Cada uno de esos regalos lo había guardado allí, en perfectas condiciones.
Selena se arremangó y comenzó a organizar.
Les tomó fotos a cada uno y los subió a una plataforma de ventas de segunda mano. Todo eso junto valía muchísimo dinero.
Justo cuando le estaba tomando fotos a su vestido de novia, Vidal llegó a casa.
Ese vestido de novia había sido el primer regalo que Vidal le había dado tras casarse.
La familia Paredes había despreciado a Selena por ser de una familia común, por su problema de audición y porque ya había estado casada antes. Ni siquiera le permitieron tener una ceremonia sencilla, mucho menos una boda por todo lo alto.
Por eso, Vidal había gastado doscientos ochenta mil pesos en un vestido de novia y se lo regaló el mismo día que firmaron los papeles del registro civil.
Vidal todavía recordaba cómo, en ese entonces, Selena sostenía el vestido con los ojos brillando como estrellas, acariciando la tela una y otra vez. Le sonrió de la forma más radiante y le dijo: «¡Lo voy a cuidar con mi vida!»
Desde ese día, cada tres meses, Selena llevaba el vestido personalmente a una lavandería especializada para que le dieran mantenimiento y, después, iba por él ella misma.
Vidal tragó saliva. Se acercó y la abrazó por la cintura desde atrás, hablándole con voz suave: —¿Viendo otra vez el vestido de novia?
Selena se soltó de su agarre, todavía con el celular en la mano. —Sí.
Vidal siguió la mirada de ella hasta el teléfono y preguntó intrigado: —¿Le estás tomando fotos?
Selena no intentó ocultárselo. —Sí.
Vidal no se molestó porque ella lo hubiera alejado; por el contrario, su sonrisa se hizo más profunda. Él lo sabía: todo este tiempo, Selena solo había estado haciendo un berrinche. Si de verdad quisiera separarse, ¿por qué estaría sola en la bodega, a altas horas de la noche, admirando su vestido de novia?
Le acarició el cabello con suma ternura. —Bueno, sigue viéndolo. Iré a la recámara a darme un baño.
Dicho esto, Vidal le sonrió como una brisa cálida de primavera y salió de la habitación.
Selena levantó el teléfono, tomó un par de fotos más enfocadas en los detalles y publicó el vestido en la aplicación de ventas.

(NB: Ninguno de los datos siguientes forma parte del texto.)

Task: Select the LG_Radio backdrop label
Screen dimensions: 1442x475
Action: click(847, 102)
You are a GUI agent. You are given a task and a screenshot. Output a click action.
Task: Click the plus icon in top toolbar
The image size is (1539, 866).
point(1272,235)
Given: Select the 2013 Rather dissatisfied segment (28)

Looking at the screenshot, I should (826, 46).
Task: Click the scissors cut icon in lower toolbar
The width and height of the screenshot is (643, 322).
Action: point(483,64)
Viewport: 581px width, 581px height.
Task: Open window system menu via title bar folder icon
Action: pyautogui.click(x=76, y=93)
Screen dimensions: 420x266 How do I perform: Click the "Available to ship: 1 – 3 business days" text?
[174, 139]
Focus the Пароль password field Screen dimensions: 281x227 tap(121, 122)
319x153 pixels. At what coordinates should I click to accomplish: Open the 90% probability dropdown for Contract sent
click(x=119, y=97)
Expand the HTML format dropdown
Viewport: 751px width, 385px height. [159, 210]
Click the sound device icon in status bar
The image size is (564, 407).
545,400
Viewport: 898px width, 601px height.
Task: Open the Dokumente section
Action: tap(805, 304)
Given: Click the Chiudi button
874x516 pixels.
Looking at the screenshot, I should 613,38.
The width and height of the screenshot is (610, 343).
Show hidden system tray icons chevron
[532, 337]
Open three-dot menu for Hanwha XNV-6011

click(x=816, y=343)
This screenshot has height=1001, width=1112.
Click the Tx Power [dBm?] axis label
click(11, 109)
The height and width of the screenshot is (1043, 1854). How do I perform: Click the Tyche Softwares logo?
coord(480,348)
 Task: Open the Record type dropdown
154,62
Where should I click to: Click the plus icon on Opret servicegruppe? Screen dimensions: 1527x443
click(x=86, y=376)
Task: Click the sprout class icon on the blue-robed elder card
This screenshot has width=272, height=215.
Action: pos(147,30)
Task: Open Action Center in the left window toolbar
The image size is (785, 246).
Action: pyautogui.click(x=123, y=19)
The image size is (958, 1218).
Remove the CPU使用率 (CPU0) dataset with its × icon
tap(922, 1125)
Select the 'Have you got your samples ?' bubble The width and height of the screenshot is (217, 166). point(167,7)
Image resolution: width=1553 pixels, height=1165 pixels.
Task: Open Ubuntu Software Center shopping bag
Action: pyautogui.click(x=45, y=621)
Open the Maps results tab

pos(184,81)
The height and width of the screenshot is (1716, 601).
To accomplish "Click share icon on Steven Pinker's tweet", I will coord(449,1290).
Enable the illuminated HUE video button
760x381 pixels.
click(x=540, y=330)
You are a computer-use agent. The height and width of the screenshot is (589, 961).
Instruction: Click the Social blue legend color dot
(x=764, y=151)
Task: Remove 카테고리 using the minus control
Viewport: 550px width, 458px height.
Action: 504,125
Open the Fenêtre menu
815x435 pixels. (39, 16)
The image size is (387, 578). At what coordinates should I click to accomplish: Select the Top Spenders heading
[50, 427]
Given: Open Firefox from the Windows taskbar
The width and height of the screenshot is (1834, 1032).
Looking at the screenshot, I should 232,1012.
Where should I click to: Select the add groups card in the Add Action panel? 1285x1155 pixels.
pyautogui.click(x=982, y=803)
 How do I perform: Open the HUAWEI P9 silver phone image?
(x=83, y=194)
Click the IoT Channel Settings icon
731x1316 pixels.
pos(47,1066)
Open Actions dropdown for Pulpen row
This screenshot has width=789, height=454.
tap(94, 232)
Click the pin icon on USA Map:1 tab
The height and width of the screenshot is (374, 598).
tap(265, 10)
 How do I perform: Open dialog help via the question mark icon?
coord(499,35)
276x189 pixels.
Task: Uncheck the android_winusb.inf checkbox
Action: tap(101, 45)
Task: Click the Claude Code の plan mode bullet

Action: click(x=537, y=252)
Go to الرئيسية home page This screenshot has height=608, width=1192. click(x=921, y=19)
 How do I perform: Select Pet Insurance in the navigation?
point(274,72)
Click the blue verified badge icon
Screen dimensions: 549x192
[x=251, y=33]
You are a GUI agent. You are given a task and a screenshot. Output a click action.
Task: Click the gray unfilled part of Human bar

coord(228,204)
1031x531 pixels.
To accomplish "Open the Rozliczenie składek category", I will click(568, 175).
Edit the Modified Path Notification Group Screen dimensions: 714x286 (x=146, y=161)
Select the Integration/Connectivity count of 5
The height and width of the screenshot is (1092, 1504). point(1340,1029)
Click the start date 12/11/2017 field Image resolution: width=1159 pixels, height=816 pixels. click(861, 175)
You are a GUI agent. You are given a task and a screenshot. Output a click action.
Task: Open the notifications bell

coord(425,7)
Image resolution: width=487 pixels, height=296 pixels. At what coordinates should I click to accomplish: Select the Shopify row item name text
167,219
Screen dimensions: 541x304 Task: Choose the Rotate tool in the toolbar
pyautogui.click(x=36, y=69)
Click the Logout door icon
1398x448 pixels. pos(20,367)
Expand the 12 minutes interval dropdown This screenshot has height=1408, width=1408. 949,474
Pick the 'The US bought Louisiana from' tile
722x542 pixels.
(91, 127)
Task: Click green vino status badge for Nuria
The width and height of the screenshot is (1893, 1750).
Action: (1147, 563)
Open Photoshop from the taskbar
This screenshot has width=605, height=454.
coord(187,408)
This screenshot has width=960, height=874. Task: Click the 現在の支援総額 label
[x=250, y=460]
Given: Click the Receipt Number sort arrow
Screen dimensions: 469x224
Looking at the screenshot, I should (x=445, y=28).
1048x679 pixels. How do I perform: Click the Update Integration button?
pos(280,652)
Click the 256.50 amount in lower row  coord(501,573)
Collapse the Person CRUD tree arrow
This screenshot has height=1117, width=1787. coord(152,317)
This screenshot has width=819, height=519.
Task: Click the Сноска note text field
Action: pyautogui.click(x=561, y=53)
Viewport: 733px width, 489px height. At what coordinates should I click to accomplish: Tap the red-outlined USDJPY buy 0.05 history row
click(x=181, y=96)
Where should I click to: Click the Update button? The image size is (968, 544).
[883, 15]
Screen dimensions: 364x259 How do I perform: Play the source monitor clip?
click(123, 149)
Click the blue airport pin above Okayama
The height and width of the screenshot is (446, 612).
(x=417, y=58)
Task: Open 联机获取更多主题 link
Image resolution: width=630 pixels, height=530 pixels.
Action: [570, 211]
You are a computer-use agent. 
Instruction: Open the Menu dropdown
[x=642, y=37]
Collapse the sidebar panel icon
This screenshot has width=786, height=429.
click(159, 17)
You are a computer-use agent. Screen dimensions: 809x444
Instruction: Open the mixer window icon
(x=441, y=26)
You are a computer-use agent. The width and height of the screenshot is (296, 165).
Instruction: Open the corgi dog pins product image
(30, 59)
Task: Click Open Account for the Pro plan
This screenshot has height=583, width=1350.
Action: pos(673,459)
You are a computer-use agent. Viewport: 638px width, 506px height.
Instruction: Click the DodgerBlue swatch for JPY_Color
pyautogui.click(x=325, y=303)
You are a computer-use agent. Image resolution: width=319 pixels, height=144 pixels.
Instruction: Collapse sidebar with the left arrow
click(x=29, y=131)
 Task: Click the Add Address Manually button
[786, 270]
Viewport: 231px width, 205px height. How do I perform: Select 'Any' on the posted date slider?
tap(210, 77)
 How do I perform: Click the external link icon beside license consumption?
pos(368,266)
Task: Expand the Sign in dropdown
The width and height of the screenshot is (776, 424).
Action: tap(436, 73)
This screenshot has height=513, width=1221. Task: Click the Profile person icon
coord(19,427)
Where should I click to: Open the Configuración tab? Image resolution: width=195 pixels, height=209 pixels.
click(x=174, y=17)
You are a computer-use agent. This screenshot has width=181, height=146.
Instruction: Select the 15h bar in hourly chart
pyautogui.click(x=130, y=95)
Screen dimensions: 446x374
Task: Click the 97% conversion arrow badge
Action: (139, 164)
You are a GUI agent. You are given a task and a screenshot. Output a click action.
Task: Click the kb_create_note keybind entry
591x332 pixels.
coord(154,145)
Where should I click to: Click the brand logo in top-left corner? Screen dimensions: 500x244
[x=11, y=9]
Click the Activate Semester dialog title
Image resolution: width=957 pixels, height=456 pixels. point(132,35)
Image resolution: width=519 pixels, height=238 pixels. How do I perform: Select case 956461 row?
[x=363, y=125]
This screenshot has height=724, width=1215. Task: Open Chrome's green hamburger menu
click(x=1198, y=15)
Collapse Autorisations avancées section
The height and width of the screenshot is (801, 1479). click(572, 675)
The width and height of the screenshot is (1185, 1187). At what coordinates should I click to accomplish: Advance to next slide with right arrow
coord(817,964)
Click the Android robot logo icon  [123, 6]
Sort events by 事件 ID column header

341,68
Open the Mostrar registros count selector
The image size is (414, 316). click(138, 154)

Un vestido que originalmente costaba doscientos ochenta mil pesos, lo publicó a dos mil ochocientos.
Casi en el mismo segundo en que lo subió, alguien lo compró.
El comprador, seguramente temiendo que Selena se arrepintiera del precio ridículo, acordó pasar a recogerlo la mañana siguiente.
Muy temprano, el repartidor tocó a su puerta. Selena lo llevó a la bodega. —Ya lo empaqueté de forma sencilla, le pido que lo revise de nuevo para confirmar.